Digital Object Identifier (DOI)

DOIs provide persistent links to scholarly content, helping users get to the authoritative, published version of the content they are searching for, even when the content changes location or ownership. With about 35 Million registered DOI for publications (2009), the system is established and consequently used by scientific publishers and organisations.

Through the project STD-DOI, the TIB (German National Library of Science and Technology, Hannover) was established as an agency for data DOI. PANGAEA among four data providers was the first system using DOI for automated persistent identification of data sets. A data DOI has the prefix 10.1594 which is assigned to the publication of primary data through the TIB. The suffix, separated by a slash, is composed of the data system or center acronym and a system specific part. In a Pangaea DOI, this part is equivalent to the internal ID, automaticaly assigened to a data set by the relational database management system during import; thus the uniqueness of each DOI is assured.

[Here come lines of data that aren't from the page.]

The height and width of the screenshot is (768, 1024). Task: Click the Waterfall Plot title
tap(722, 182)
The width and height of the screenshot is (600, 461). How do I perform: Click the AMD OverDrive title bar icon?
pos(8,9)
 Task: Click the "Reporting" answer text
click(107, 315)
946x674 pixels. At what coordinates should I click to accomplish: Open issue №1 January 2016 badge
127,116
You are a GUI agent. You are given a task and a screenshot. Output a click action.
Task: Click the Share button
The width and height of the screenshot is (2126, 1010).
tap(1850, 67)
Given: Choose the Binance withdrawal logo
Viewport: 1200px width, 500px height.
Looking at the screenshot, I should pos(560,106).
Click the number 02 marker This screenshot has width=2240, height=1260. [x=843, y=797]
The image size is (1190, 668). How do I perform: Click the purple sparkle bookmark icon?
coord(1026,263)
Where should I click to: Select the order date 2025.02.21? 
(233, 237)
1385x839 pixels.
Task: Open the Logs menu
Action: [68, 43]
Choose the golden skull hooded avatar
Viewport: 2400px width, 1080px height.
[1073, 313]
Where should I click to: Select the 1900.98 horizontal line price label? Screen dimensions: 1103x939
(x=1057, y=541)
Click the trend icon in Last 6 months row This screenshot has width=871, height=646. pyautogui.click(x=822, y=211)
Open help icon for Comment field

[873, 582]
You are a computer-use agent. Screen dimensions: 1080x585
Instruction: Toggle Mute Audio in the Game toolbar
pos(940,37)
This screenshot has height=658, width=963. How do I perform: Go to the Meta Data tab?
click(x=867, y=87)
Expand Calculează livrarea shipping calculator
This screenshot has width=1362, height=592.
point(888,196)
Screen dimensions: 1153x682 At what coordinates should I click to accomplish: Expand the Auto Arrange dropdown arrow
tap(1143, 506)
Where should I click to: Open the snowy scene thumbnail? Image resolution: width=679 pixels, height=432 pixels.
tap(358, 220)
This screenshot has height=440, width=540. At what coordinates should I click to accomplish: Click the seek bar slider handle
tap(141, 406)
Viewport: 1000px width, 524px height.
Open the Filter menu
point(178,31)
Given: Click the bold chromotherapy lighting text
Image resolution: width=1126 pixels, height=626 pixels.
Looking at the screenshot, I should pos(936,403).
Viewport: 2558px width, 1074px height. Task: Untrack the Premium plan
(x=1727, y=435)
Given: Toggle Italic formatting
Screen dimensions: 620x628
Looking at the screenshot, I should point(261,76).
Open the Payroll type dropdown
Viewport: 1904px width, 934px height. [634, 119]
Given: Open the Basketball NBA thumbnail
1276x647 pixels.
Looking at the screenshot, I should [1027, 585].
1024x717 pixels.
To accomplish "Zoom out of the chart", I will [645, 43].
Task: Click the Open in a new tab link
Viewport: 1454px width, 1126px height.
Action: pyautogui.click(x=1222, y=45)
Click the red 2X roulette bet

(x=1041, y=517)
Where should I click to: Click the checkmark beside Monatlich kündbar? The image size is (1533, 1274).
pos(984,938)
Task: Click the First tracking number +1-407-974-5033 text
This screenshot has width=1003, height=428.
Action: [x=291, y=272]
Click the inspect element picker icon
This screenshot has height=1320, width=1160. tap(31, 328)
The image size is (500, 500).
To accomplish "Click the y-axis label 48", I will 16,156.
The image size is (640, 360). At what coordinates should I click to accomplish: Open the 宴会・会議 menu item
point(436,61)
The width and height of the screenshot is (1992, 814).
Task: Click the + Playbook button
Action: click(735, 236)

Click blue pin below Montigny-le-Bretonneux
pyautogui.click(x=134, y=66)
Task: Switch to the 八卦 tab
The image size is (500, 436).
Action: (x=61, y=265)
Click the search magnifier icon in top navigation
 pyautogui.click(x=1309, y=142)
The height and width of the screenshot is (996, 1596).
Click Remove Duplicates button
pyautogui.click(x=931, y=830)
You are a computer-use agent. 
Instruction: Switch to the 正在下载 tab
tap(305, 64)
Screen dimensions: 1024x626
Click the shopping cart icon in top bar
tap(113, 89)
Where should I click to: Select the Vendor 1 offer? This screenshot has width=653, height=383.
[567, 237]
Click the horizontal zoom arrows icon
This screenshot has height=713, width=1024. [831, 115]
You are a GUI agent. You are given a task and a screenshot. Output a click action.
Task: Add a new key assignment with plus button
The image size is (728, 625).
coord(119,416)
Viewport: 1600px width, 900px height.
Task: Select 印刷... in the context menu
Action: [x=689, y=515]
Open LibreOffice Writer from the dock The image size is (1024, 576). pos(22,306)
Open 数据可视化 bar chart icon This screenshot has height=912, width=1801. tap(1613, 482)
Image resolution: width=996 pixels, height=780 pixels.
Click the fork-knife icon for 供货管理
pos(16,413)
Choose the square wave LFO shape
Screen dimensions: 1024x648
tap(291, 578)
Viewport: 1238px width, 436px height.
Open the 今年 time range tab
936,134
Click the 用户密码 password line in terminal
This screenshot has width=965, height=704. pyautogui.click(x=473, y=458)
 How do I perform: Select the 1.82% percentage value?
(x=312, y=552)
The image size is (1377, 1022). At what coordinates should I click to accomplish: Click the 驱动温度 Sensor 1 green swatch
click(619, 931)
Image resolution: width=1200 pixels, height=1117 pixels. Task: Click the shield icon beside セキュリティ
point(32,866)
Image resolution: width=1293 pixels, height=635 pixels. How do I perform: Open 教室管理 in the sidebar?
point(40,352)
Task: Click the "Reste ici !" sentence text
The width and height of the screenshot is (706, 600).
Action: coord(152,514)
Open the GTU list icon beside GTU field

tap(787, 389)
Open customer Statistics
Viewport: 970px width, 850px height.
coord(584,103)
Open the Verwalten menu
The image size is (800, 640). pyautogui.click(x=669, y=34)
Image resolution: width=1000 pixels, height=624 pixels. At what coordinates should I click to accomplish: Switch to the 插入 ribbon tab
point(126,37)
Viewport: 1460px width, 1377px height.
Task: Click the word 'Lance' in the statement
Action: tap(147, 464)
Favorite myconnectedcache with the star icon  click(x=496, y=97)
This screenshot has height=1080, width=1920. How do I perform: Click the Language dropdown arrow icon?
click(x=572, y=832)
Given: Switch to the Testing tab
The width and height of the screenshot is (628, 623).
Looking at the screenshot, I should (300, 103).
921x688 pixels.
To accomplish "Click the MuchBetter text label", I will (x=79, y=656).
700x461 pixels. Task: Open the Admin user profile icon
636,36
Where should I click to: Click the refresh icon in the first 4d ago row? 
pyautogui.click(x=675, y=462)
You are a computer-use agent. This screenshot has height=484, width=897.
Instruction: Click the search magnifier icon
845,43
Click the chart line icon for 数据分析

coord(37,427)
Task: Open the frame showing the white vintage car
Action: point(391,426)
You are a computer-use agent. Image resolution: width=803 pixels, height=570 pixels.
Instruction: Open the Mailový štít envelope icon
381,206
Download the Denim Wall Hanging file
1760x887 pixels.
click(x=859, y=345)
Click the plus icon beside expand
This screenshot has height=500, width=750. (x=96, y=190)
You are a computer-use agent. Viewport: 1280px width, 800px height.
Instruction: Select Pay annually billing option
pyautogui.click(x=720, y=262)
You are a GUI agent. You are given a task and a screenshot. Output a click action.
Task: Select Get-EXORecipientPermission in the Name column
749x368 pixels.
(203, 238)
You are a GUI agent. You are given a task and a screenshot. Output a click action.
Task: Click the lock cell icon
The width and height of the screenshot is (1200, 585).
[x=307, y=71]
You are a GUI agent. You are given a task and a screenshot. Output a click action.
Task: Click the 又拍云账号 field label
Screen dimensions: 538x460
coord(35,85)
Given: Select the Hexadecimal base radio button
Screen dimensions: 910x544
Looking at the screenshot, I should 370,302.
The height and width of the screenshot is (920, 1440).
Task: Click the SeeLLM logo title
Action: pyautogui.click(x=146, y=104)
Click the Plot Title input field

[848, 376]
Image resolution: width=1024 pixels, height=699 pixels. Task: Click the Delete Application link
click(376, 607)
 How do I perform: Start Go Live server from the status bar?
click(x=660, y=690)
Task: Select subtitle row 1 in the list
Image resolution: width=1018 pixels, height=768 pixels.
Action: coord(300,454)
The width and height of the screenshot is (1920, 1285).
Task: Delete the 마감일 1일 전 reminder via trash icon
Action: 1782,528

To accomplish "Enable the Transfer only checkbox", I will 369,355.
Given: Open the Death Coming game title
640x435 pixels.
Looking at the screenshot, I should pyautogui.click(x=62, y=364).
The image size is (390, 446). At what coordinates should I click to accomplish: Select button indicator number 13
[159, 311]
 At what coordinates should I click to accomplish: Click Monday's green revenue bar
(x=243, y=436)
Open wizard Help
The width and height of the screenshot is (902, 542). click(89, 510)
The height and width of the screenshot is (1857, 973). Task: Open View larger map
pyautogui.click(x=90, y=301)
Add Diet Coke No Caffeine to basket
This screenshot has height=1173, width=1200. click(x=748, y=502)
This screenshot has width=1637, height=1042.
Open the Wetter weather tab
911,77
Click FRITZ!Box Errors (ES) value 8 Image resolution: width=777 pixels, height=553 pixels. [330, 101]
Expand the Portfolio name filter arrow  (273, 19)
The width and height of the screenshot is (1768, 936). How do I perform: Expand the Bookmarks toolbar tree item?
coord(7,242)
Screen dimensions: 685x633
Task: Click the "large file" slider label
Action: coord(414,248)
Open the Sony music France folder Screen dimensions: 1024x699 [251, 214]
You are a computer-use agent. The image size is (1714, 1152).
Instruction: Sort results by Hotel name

A valid Pangaea-DOI has the syntax 10.1594/PANGAEA.738357

Citation and DOI are defined in three steps of the data set publication process:

  • registry status will be registered, than
  • registry status registration is in the lead time with DOI registration in progress for 30 days followed by
  • registry status registered after transfer of the DOI to the DOI-registry > DOI can be resolved globaly, e.g. at
  1. If a data set is imported and the status is set to validated, its internal ID can only be resolved as a preliminary DOI through (PANGAEAs own DOI resolver). In the citation, the data set is identified as Dataset #738509
  2. If a data set status is set to published, the internal ID is changed to a global resolvable technical DOI 4 weeks after the last edit and the data set becomes the status citable. In the citation, the data set is identified as Dataset #738509 (DOI registration in progress), changing after 4 weeks to doi:10.1594/PANGAEA.82361 which can be resolved globaly.
  3. On request the dataset can be defined as an offical data publication added to the library catalog of the TIB, see citation.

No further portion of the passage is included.